Would you retype, word for word, only the lines from the one holding "Task: Open the 虚拟机(M) menu" through the final line of the entries below, without the pictures?
↓
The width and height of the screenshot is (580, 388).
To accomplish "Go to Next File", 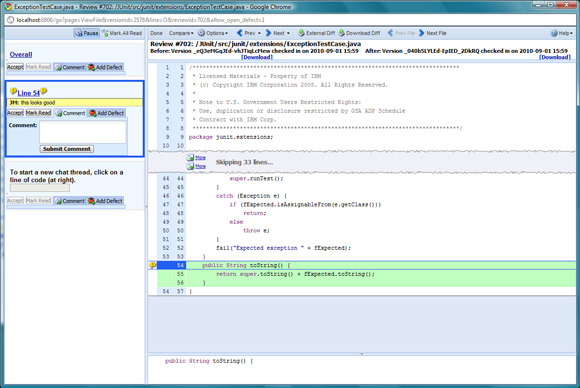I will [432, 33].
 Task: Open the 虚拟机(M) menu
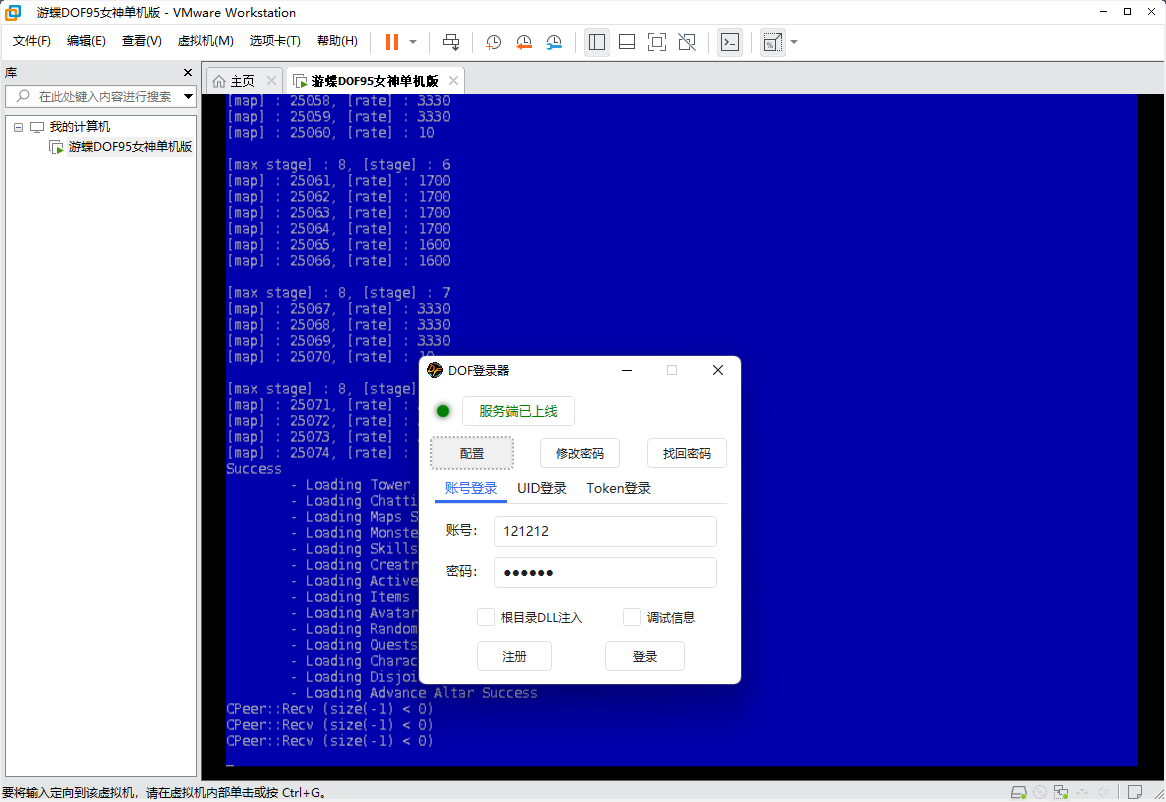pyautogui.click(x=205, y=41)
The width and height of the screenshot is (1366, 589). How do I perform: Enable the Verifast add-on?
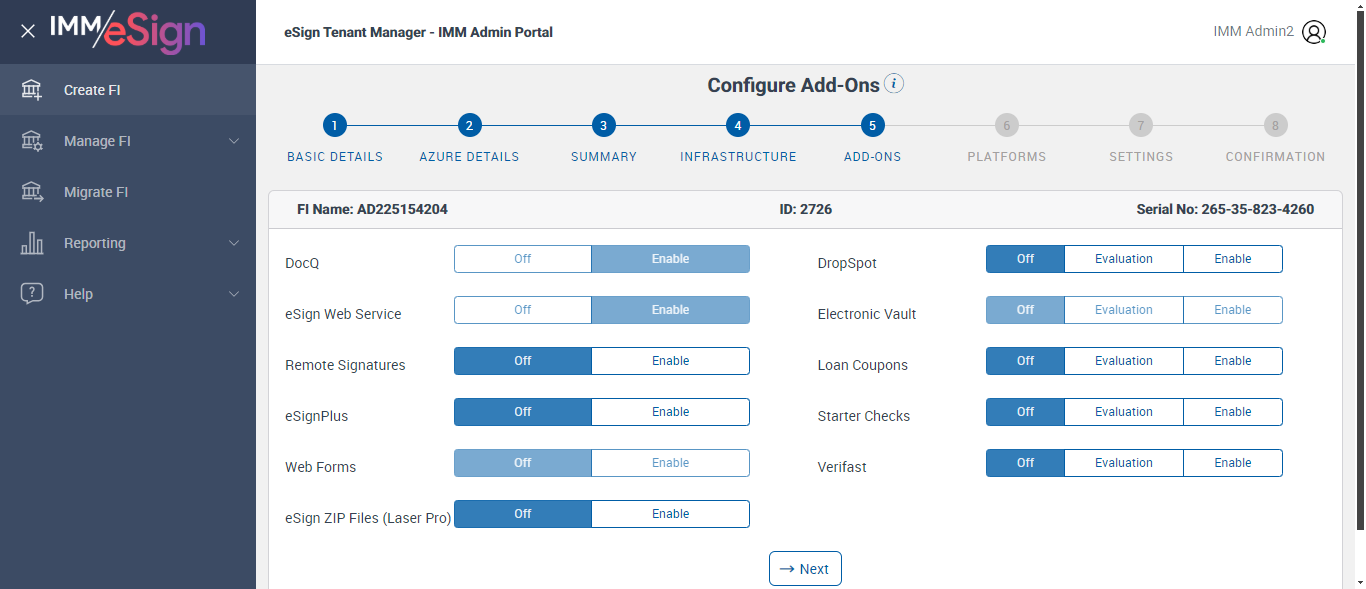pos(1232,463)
↑
--- Answer section ---
 Task: Open the 虚拟机(M) menu
pyautogui.click(x=205, y=41)
The width and height of the screenshot is (1366, 589). How do I perform: Enable the Verifast add-on?
pos(1232,463)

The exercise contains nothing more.